Restoring the Klamath River: USC experts available to discuss the largest dam removal project in U.S. history
USC experts discuss the Klamath River restoration project
Four aging hydroelectric dams along the Klamath River, which runs through Oregon and California, will be demolished by 2024.
The $500 million project promises to restore the river to its natural, free-flowing state and unlock over 400 miles of essential spawning habitats for local wildlife, including several species of endangered salmon.
USC experts are available to discuss the historic conservation effort and the challenges that climate change poses to water management in the region. Read the full story on USC News here.
Contact: Nina Raffio, email@example.com or (213) 442-8464
WATCH: The Klamath River revival, explained
Dry conditions force tough choices on the Klamath
“In dry years, there hasn’t been enough water for everything: the salmon, the tribes, the ranchers, and the farmers. Historically, whoever controlled where the water went really drove what the culture of that area was going to be,” says Robin Craig, an expert in water law at the USC Gould School of Law.
“You can’t have the agriculture and ranching without a reliable water supply because it’s too dry. But you also can’t have the fish with the dams that make the water supply reliable. There’s tension there that is hard to escape.”
Craig researched climate resilience in the Klamath River as part of an NSF-funded group studying adaptive governance of U.S. water systems. They discovered that to make the river more resistant to climate change’s drying effects, we need to change how we distribute water from the river and modify infrastructure blocking the salmon runs.

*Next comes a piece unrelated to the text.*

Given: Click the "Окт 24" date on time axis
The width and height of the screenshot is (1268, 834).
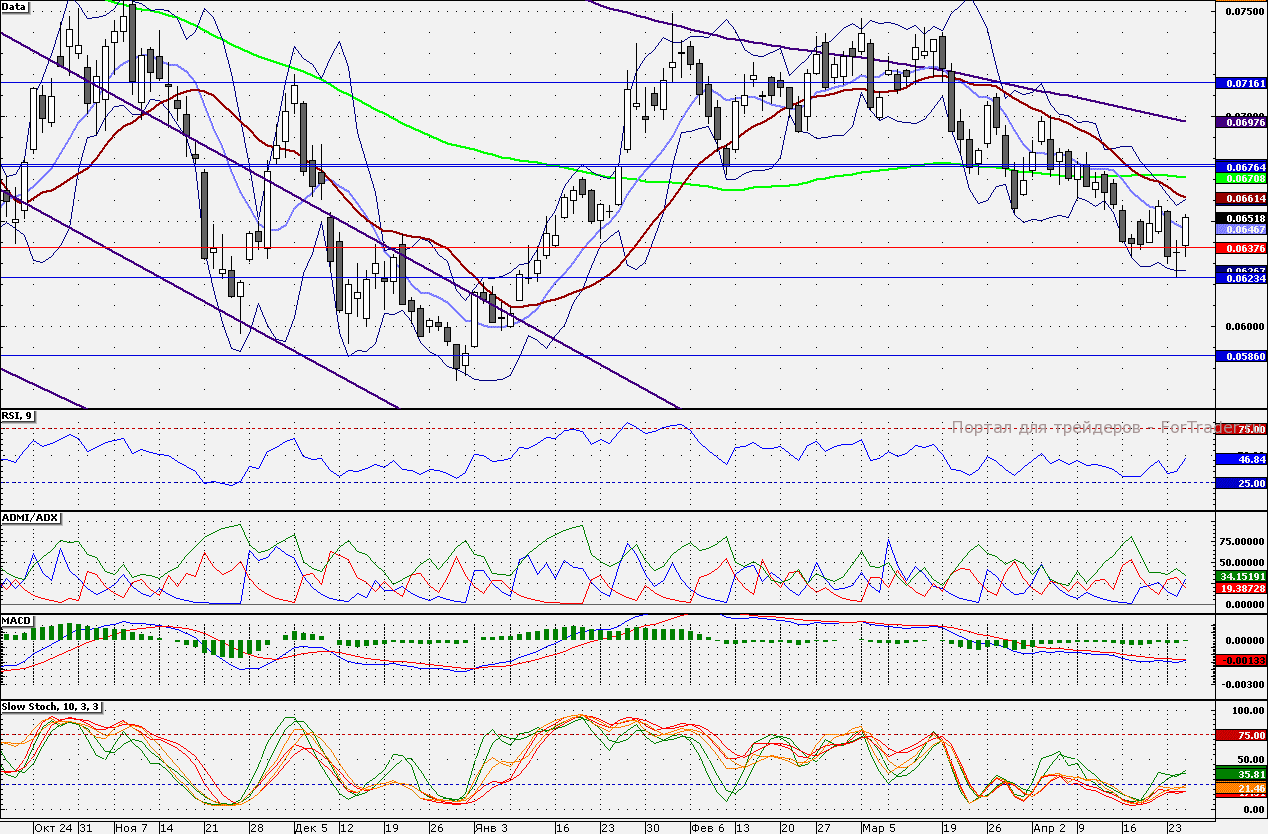Looking at the screenshot, I should [53, 828].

The Klamath ‘no longer resembles a natural river’
“For a long time, we’ve tried to control rivers to alleviate flooding, ensure access to water supply, and in the case of the Klamath dams, to provide electricity. It no longer resembles a natural river,” says Mitul Luhar, an expert in fluid dynamics, specifically the flow of water and air in different environments.

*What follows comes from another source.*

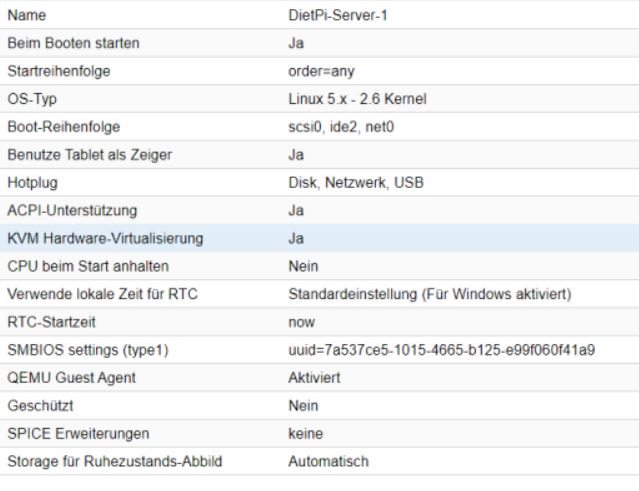639x491 pixels.
Task: Click the boot order value scsi0, ide2, net0
Action: point(341,127)
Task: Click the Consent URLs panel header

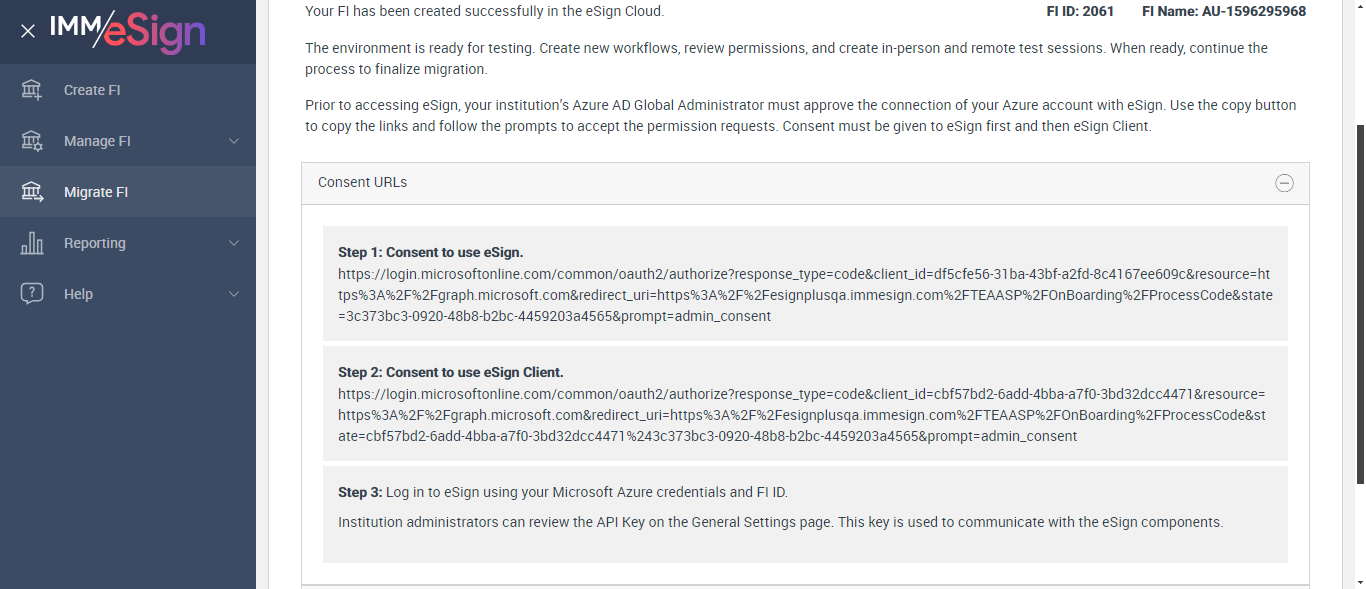Action: [x=700, y=183]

“When we dam up rivers, we substantially alter natural processes, both in terms of the flow of water and the flow of sediment which help maintain the landscape and has significant impacts on water quality,” says Luhar, an associate professor of aerospace and mechanical engineering and civil and environmental engineering at the USC Viterbi School of Engineering.
Public utilities will profit from the dam removals, experts say
“Taking out these four dams is not going to have a big effect on local power markets. They produce slightly over 145 megawatts of energy, which is enough to power about 110,000 homes,” says Shon Hiatt, an expert in global energy and agribusiness at the USC Marshall School of Business.

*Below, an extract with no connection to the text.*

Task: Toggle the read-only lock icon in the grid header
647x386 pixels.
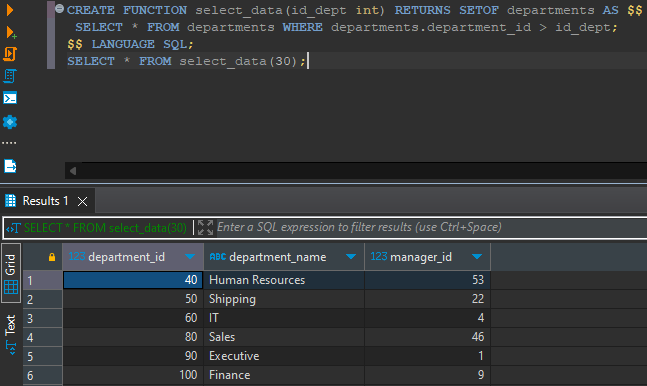Action: [52, 257]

Hiatt explains that PacifiCorp, the utility company that owns and operates the hydroelectric dams, stands to profit from their removal. Public utilities provide services under state contracts and earn about a 10% margin, says Hiatt. Expanding services is a common way for utilities to increase profits, and in this case, they plan to offer dam removal and remediation services.
“Building out infrastructure or even taking that infrastructure away is still a win for them on their books,” he says, adding that PacifiCorp plans to shift costs to consumers via their electricity bills.